WORKING DATA:
* * * * * * *

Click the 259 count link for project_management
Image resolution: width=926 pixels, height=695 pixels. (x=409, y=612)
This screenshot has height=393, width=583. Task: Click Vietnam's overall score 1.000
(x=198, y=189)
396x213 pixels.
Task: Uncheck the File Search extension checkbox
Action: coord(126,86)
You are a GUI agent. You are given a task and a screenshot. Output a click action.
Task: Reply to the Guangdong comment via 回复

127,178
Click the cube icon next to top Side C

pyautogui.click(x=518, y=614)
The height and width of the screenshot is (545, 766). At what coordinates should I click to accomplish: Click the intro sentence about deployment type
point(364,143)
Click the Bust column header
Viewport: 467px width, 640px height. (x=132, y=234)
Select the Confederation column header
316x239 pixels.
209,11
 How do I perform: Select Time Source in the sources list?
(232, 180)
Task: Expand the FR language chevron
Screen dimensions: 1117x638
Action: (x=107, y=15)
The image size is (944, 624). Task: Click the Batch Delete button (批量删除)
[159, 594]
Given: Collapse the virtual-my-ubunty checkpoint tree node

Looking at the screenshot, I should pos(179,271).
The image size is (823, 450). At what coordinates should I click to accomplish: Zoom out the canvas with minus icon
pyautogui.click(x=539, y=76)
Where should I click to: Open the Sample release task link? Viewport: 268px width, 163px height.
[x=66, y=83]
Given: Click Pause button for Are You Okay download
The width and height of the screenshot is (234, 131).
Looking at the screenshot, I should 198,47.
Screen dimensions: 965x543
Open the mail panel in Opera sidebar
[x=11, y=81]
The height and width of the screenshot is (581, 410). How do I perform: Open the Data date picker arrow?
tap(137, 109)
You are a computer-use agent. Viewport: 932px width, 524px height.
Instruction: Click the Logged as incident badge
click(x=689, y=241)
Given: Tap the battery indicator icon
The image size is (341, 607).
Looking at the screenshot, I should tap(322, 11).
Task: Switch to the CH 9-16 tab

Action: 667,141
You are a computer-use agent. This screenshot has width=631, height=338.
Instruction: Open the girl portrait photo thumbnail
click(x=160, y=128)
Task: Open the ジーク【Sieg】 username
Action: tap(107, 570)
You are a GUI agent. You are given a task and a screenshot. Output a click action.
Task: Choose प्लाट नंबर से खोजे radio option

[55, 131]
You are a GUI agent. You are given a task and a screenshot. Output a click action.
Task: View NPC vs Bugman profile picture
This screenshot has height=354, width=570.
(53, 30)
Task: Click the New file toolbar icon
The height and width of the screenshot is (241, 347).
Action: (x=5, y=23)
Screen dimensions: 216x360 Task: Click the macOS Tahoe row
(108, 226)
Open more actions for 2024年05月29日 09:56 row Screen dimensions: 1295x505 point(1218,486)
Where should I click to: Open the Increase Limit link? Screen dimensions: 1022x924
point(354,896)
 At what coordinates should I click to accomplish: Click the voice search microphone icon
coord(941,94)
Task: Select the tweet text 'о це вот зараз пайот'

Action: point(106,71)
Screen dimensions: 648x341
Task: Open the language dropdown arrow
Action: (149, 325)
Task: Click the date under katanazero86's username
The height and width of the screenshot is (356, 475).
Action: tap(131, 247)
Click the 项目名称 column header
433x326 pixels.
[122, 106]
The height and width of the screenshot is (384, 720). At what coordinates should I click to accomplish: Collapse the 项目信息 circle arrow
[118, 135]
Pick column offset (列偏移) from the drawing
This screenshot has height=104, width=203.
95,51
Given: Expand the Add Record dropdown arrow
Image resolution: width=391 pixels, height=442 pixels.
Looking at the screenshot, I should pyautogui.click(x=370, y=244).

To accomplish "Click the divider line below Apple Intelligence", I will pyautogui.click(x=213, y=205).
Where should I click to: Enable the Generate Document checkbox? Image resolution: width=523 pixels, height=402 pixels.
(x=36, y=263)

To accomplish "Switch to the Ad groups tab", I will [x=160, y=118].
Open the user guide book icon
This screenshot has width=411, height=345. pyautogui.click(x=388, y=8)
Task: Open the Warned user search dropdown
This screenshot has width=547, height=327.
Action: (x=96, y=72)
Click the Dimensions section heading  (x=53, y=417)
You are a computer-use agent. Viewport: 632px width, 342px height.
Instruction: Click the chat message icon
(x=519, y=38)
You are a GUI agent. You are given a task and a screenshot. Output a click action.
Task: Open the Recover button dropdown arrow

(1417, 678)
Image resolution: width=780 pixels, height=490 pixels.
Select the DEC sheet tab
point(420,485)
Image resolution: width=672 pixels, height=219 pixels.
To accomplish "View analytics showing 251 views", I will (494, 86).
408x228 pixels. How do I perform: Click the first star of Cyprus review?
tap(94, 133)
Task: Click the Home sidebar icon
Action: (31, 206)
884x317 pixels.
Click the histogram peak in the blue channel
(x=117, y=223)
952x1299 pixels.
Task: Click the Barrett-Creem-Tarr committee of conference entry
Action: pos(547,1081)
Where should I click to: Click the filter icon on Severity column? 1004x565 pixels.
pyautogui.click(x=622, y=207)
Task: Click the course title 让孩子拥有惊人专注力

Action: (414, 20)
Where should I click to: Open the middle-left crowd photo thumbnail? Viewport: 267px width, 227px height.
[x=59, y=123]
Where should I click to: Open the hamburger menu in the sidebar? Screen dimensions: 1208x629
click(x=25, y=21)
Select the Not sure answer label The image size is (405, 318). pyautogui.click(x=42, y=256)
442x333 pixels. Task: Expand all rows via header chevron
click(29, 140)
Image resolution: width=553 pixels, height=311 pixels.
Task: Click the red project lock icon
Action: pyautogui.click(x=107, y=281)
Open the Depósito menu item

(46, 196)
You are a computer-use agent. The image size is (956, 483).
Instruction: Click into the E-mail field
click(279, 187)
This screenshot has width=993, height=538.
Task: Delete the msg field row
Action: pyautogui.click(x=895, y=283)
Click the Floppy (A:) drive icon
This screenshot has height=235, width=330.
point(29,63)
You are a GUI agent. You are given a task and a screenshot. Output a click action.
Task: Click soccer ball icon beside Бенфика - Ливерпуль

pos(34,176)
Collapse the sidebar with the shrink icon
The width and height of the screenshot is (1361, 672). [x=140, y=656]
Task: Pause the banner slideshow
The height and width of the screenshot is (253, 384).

* * * * * * *

WORK TO COMPLETE: Copy each line of the data that contains the word "computer", leaving the other lines out.

OUTPUT FOR THIS EXERCISE:
You are a computer-use agent. Viewport: 932px width, 524px height.
You are a computer-use agent. This screenshot has width=631, height=338.
You are a computer-use agent. Viewport: 632px width, 342px height.
You are a computer-use agent. The image size is (956, 483).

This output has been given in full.